At The Pulse Memorial, The Pain Is Shared But The Burden Is Ours

On a recent trip to Orlando to visit my sister, I told her that I had to visit Pulse Nightclub. I had to see for myself the site of the worst mass shooting in U.S. history where 49 people tragically lost their lives, while an additional 53 were injured on June 12, 2016. What hit closer to home was not that it was a massacre targeted at LGBTQ individuals, but that they were all people of color. Brown and Black. People like me. People like you.

I still remember where I was when I heard the news, as I’m sure all of us do. It’s not something that we can easily forget. My friend and I had recently completed the first leg of a road trip, and had stopped for the night in a small cabin somewhere in the woods. I can still remember waking up, grabbing my phone, and reading the countless posts and articles about what had transpired in the early hours of that dark night. I can still remember reaching out to my little sister to make sure she was okay, and hearing that she knew people that had been there. I can still remember texting my friends asking what information they knew at such an early hour. I can still remember having conversations with my parents about the sheer brutality of it all and how no one deserved what those 49 souls got. And, I can still remember that realization that any one of those 49 that lost their life, or the additional 53 that were injured, could have very well been me.

I must admit, wholeheartedly, that after the story broke and more and more information poured in about what happened, I didn’t want to go out. I didn’t want to go to a gay bar. I didn’t want to be in large crowds. I wanted to surround myself with my supportive network and stay indoors—to stay where I knew it was safe.

I kept thinking, over and over, how this was supposed to be a safe space for them—for us. A space to be themselves—to dance, to connect, to not feel judged or persecuted. How the countless generations of LGBTQ individuals before me had worked, tooth and nail, for spaces like this to exist. And how, in such a brutal way, that was taken away from them. From us.
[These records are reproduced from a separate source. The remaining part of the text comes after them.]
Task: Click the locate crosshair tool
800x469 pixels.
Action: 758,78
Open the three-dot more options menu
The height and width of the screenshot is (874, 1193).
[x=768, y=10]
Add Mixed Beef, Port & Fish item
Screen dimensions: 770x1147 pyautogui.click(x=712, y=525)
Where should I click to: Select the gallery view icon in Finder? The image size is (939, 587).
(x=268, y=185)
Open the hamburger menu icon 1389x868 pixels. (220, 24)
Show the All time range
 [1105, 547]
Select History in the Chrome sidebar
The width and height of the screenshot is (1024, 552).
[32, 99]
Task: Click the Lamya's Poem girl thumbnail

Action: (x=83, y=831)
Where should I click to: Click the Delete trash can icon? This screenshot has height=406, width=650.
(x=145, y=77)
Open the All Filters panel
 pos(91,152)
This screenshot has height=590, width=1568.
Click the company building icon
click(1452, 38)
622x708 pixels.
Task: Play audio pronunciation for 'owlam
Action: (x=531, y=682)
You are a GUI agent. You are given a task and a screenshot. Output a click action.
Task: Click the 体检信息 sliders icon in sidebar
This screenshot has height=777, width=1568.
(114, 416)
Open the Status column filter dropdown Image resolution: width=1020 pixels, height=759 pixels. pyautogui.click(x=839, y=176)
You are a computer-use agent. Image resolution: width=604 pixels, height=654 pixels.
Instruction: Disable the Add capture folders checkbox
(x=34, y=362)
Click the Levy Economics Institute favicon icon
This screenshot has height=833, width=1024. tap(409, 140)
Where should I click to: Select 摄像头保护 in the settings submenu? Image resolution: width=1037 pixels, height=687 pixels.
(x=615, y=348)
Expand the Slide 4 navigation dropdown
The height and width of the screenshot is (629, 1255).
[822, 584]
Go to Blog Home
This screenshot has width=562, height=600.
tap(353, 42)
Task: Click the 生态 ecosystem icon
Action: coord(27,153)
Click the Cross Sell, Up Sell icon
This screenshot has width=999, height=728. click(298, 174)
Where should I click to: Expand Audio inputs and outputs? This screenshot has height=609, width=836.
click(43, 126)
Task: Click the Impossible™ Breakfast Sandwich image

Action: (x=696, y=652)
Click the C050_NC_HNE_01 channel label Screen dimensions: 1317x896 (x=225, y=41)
As we drove down the street, it is hard not to see the massive signage introducing you to Pulse Nightclub, which was shown countless times on news programs, articles, and #OrlandoStrong posts. Being there, standing there in the parking lot, and taking it all in, was excruciatingly overwhelming. The physical building is the same and the fencing surrounding it are now filled with numerous memorials, art pieces, and messages of hope and love.

The hardest part, for me, was seeing the individual faces of each of the 49 that lost their lives that night. Their photos showcasing their beautiful faces, their potential, who they were.

Visitors to the memorial can fill the art exhibits with handwritten messages of love, support, and remembrance.  Reading each individual note would have taken all day—there is hardly any blank space on any of the pieces.

However, in doing so, in reading those letters of encouragement and solidarity, it made me realize that I cannot hide. I cannot let fear dictate how I live my life. The more they see of us, who we truly are, the more they can understand us.

Neema Beharami summed it up perfectly:  “We will not be defeated.”

Visiting the Pulse Nightclub Memorial was a rollercoaster of emotions – from sadness to what happened, to the fear that it could happen again, but in experiencing the outpour of love, I left with the sense of hope. The hope that love can win. That the actions of a few are not of the many. That we can unite as a community and fight these injustices – together. That we must not forget.

As I left, I knew I had to leave my own words of encouragement. I hope that those 49 lives that were taken from us, far too soon, are up in Heaven, dancing the night away.